Trade negotiations between Japan and the U.S. were held in Washington on Wednesday. The market had initially expected that exchange rate issues would be discussed during the negotiations. One of the reasons the yen has recently appreciated is because the market anticipated that the U.S. might urge Japan to join coordinated actions to weaken the dollar to help reduce America's large trade deficit.
However, Japan's negotiator and Minister of Economic Revitalization Ryosei Akazawa stated that exchange rate issues were not mentioned in his discussions with Trump and other U.S. officials. He added that this issue should be handled by Kato and Bessent. Therefore, Akazawa's comments have shifted market focus to the talks that Kato may have with Bessent next week.

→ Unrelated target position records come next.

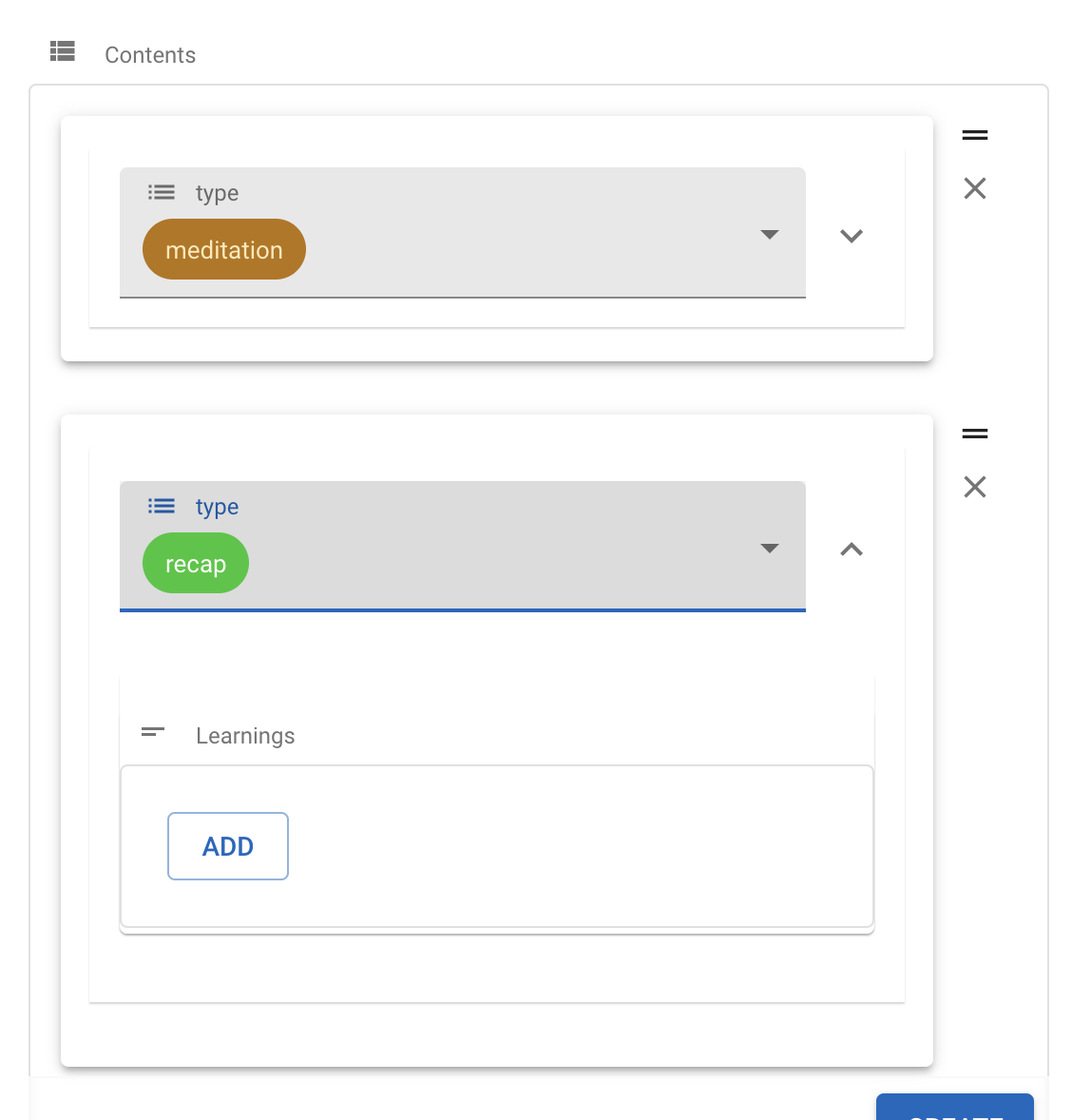Click the drag handle of the recap item
The height and width of the screenshot is (1120, 1091).
(974, 433)
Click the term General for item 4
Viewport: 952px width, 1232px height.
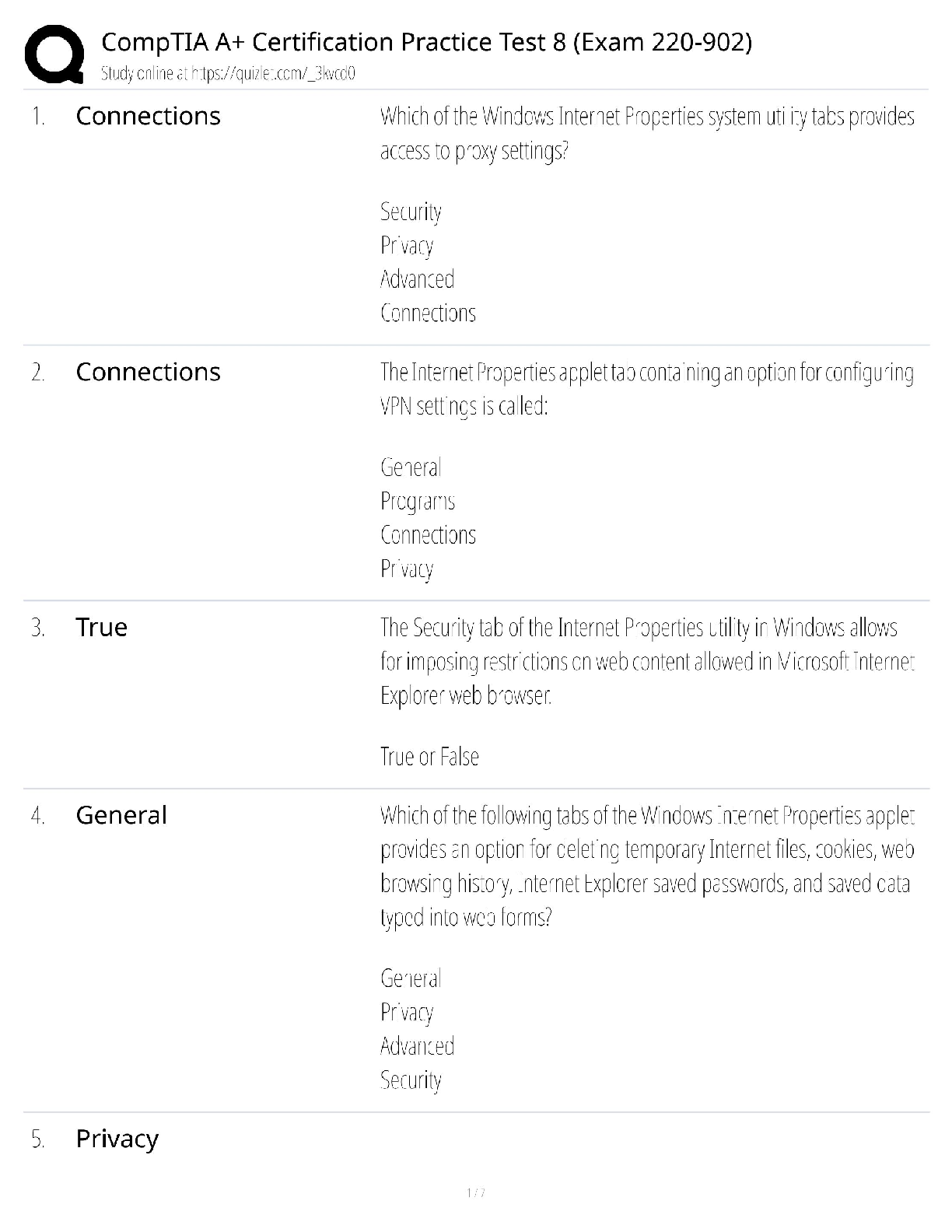[121, 815]
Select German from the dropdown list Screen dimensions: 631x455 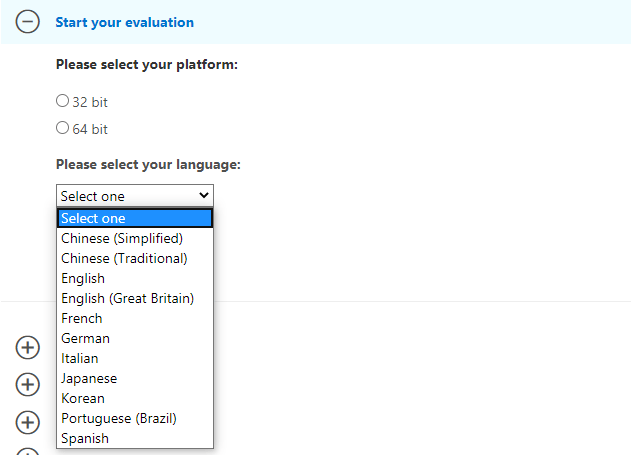[x=85, y=338]
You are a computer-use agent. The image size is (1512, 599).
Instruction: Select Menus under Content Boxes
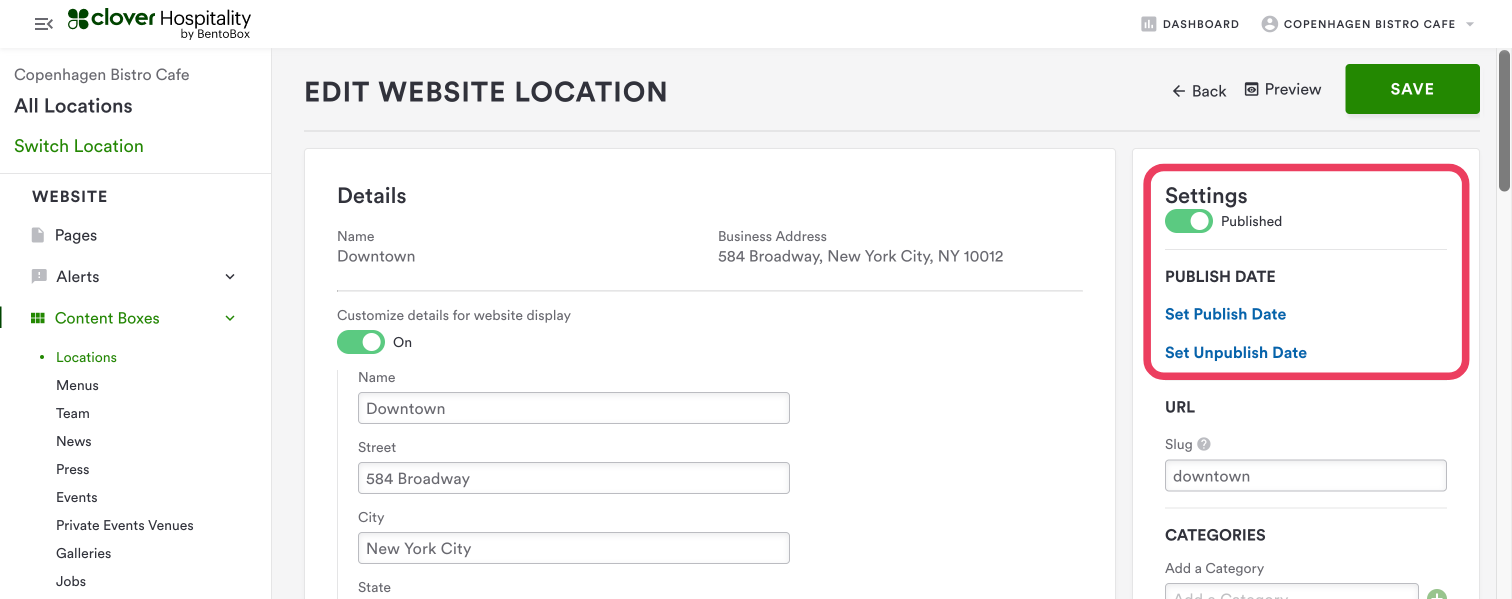(x=77, y=385)
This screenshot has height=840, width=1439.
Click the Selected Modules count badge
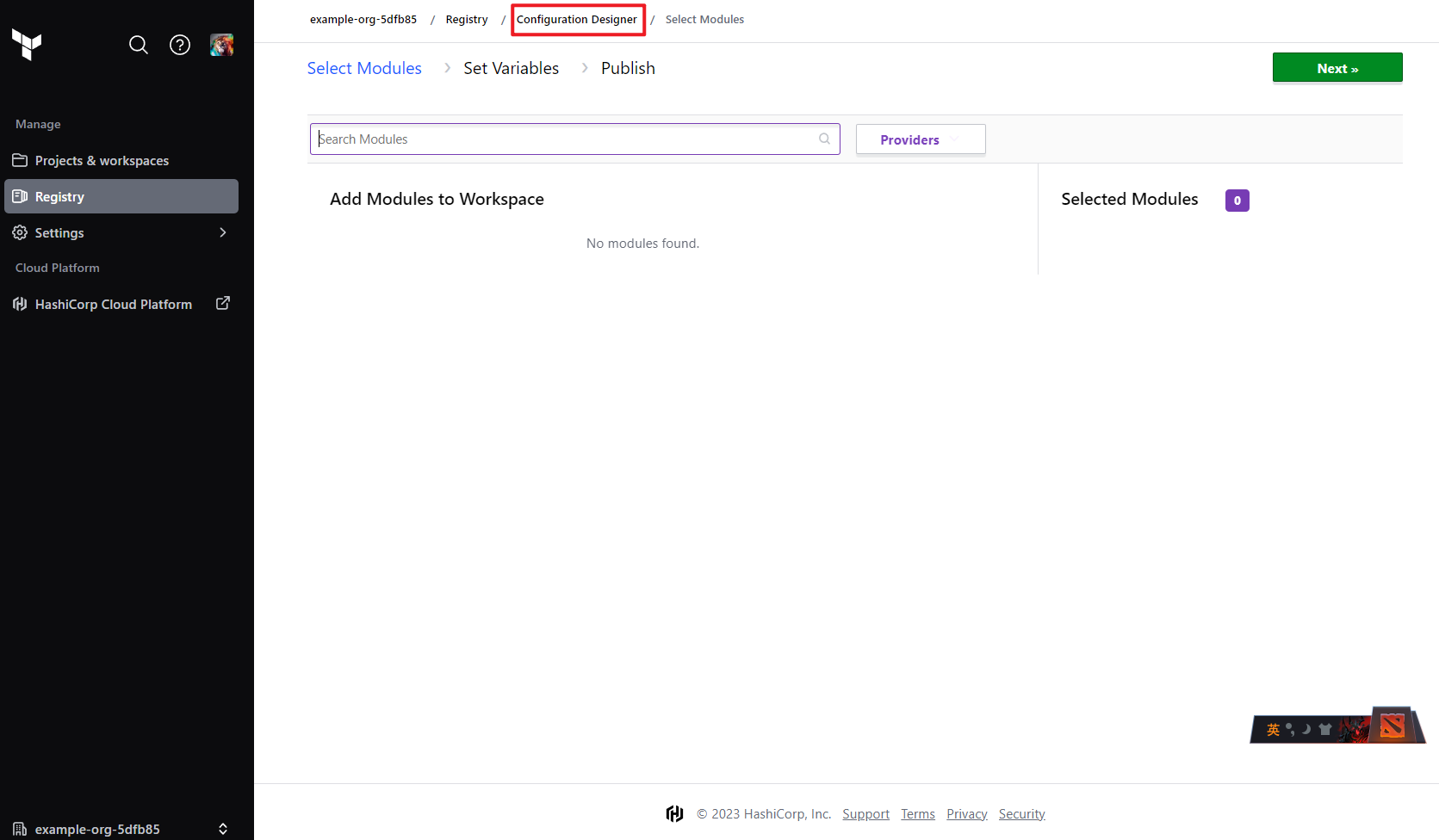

Some analysts suggest that any discussions about the yen could affect the Bank of Japan's monetary policy, as the BOJ's ultralow interest rates and its slow pace in raising rates could come under attack from the United States if they maintain a weak yen.
BOJ Governor Haruhiko Kuroda refused to comment on the yen exchange rate during his speech in Parliament on Friday, reiterating that they will continue to raise rates if the economic trends align with the BOJ's expectations. When asked if the BOJ might choose to raise rates at the policy meeting on April 30th to May 1st under U.S. pressure, Kuroda said, "We will appropriately guide monetary policy from the perspective of achieving 2% inflation stably and sustainably."
Due to the global market turmoil caused by the Trump administration's tariff measures and heightened concerns about a global economic recession, the market currently expects the BOJ to keep the benchmark rate unchanged at 0.5% during the policy meeting on April 30th to May 1st, while also lowering economic growth forecasts.